### [GIVEN REQUEST]
Give back the listing below line for line, without a single change, and leave out the pictures.

### [MATERIAL FOR THIS TASK]
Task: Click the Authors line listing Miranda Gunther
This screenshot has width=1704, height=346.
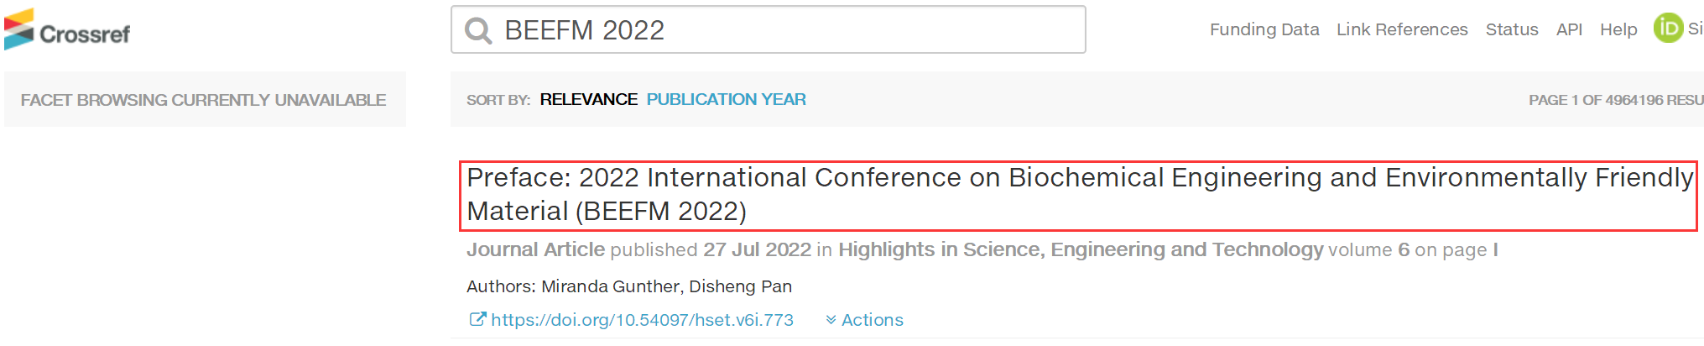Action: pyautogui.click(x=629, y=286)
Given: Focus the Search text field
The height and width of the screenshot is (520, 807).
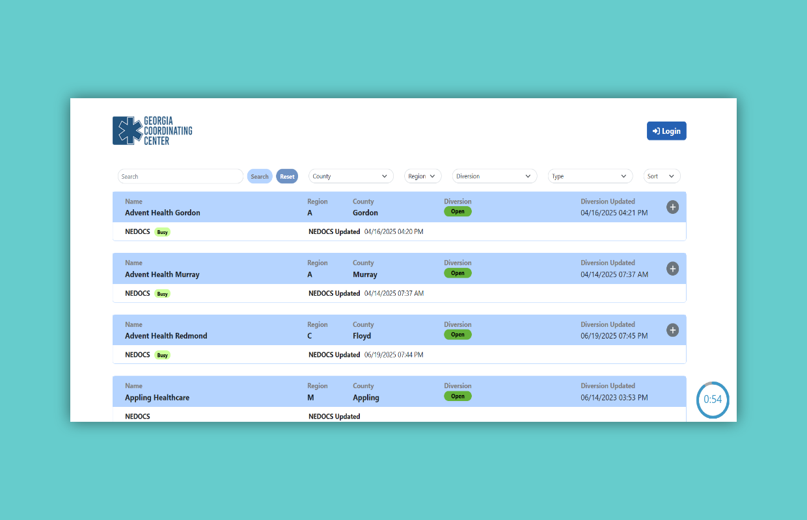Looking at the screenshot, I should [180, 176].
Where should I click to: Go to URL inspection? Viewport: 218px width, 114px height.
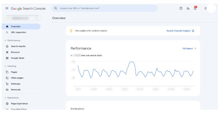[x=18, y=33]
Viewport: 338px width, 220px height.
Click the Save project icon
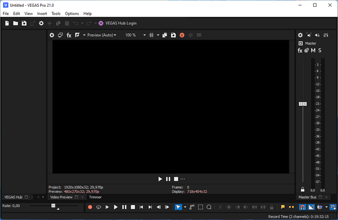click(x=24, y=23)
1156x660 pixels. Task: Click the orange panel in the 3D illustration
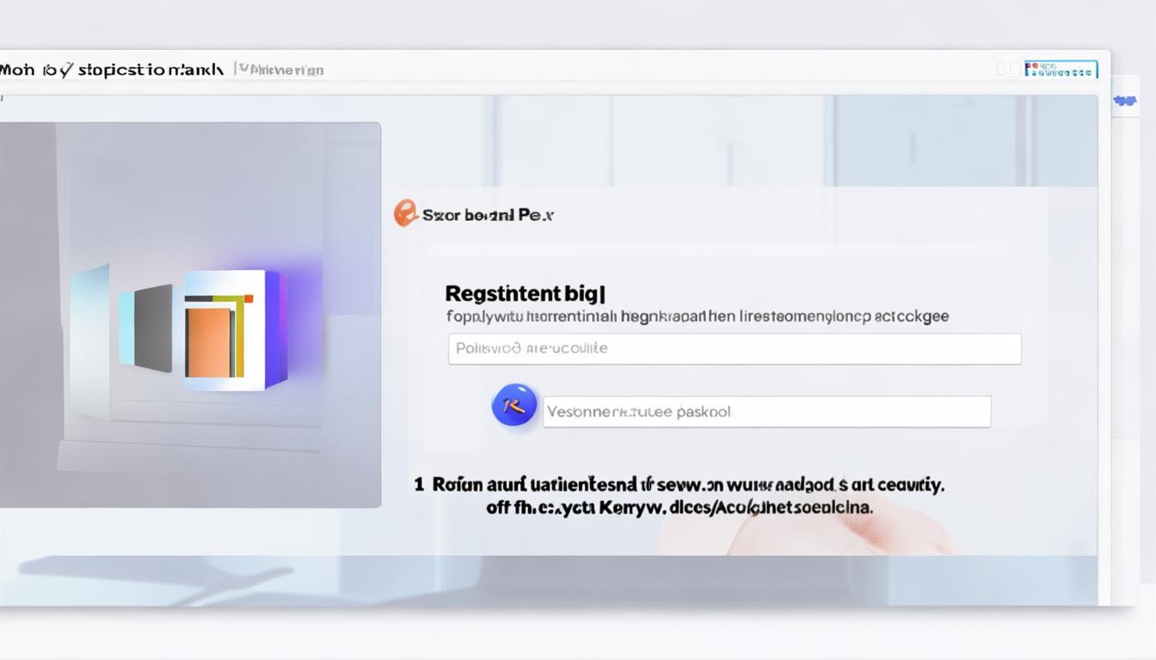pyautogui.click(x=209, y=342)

### [FINISHED EXERCISE]
Task: Click the Authors line listing Miranda Gunther
This screenshot has width=1704, height=346.
Action: pyautogui.click(x=629, y=286)
Given: Focus the Search text field
The height and width of the screenshot is (520, 807).
Looking at the screenshot, I should [180, 176].
Where should I click to: Go to URL inspection? Viewport: 218px width, 114px height.
[x=18, y=33]
Viewport: 338px width, 220px height.
Click the Save project icon
click(x=24, y=23)
1156x660 pixels. Task: Click the orange panel in the 3D illustration
pyautogui.click(x=209, y=342)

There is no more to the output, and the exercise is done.